Each record below should appear again exactly as written.

Pixel coordinate grounding data
* * * * * * *
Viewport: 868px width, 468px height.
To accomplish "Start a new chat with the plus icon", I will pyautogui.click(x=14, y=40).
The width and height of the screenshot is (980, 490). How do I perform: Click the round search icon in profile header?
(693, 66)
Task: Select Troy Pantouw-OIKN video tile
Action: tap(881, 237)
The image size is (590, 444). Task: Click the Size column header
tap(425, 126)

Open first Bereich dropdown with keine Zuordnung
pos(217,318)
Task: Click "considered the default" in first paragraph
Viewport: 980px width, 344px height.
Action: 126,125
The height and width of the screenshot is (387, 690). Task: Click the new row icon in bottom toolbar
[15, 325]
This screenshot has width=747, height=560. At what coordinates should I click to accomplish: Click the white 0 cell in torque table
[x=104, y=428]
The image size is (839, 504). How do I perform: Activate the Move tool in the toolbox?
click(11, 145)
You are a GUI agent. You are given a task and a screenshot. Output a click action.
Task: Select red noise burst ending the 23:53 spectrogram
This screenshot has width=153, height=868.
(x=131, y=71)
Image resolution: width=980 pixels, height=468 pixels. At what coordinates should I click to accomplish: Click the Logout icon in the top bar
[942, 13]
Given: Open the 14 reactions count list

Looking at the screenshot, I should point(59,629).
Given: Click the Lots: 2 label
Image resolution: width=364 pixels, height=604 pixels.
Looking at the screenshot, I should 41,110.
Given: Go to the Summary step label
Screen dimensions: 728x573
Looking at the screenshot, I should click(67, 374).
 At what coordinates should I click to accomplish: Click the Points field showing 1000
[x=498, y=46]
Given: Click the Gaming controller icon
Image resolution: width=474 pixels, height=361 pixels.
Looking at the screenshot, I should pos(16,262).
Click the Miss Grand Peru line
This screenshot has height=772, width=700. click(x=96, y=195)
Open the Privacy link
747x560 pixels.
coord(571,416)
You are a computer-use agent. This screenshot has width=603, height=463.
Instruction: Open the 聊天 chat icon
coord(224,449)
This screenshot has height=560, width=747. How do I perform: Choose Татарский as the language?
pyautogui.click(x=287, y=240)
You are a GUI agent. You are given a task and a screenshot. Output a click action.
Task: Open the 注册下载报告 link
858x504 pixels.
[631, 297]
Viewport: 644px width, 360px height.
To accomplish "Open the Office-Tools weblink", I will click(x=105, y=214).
* * * * * * *
* **Exercise solution**:
Viewport: 868px width, 468px height.
To accomplish "Start a new chat with the plus icon", I will pyautogui.click(x=14, y=40).
The width and height of the screenshot is (980, 490). How do I perform: Click the round search icon in profile header?
(693, 66)
Task: Select Troy Pantouw-OIKN video tile
Action: tap(881, 237)
The image size is (590, 444). Task: Click the Size column header
tap(425, 126)

Open first Bereich dropdown with keine Zuordnung
pos(217,318)
Task: Click "considered the default" in first paragraph
Viewport: 980px width, 344px height.
Action: 126,125
The height and width of the screenshot is (387, 690). Task: Click the new row icon in bottom toolbar
[15, 325]
This screenshot has width=747, height=560. At what coordinates should I click to accomplish: Click the white 0 cell in torque table
[x=104, y=428]
The image size is (839, 504). How do I perform: Activate the Move tool in the toolbox?
click(11, 145)
You are a GUI agent. You are given a task and a screenshot. Output a click action.
Task: Select red noise burst ending the 23:53 spectrogram
This screenshot has width=153, height=868.
(x=131, y=71)
Image resolution: width=980 pixels, height=468 pixels. At what coordinates should I click to accomplish: Click the Logout icon in the top bar
[942, 13]
Given: Open the 14 reactions count list

Looking at the screenshot, I should point(59,629).
Given: Click the Lots: 2 label
Image resolution: width=364 pixels, height=604 pixels.
Looking at the screenshot, I should 41,110.
Given: Go to the Summary step label
Screen dimensions: 728x573
Looking at the screenshot, I should click(67, 374).
 At what coordinates should I click to accomplish: Click the Points field showing 1000
[x=498, y=46]
Given: Click the Gaming controller icon
Image resolution: width=474 pixels, height=361 pixels.
Looking at the screenshot, I should pos(16,262).
Click the Miss Grand Peru line
This screenshot has height=772, width=700. click(x=96, y=195)
Open the Privacy link
747x560 pixels.
coord(571,416)
You are a computer-use agent. This screenshot has width=603, height=463.
Instruction: Open the 聊天 chat icon
coord(224,449)
This screenshot has height=560, width=747. How do I perform: Choose Татарский as the language?
pyautogui.click(x=287, y=240)
You are a GUI agent. You are given a task and a screenshot. Output a click action.
Task: Open the 注册下载报告 link
858x504 pixels.
[631, 297]
Viewport: 644px width, 360px height.
To accomplish "Open the Office-Tools weblink", I will click(x=105, y=214).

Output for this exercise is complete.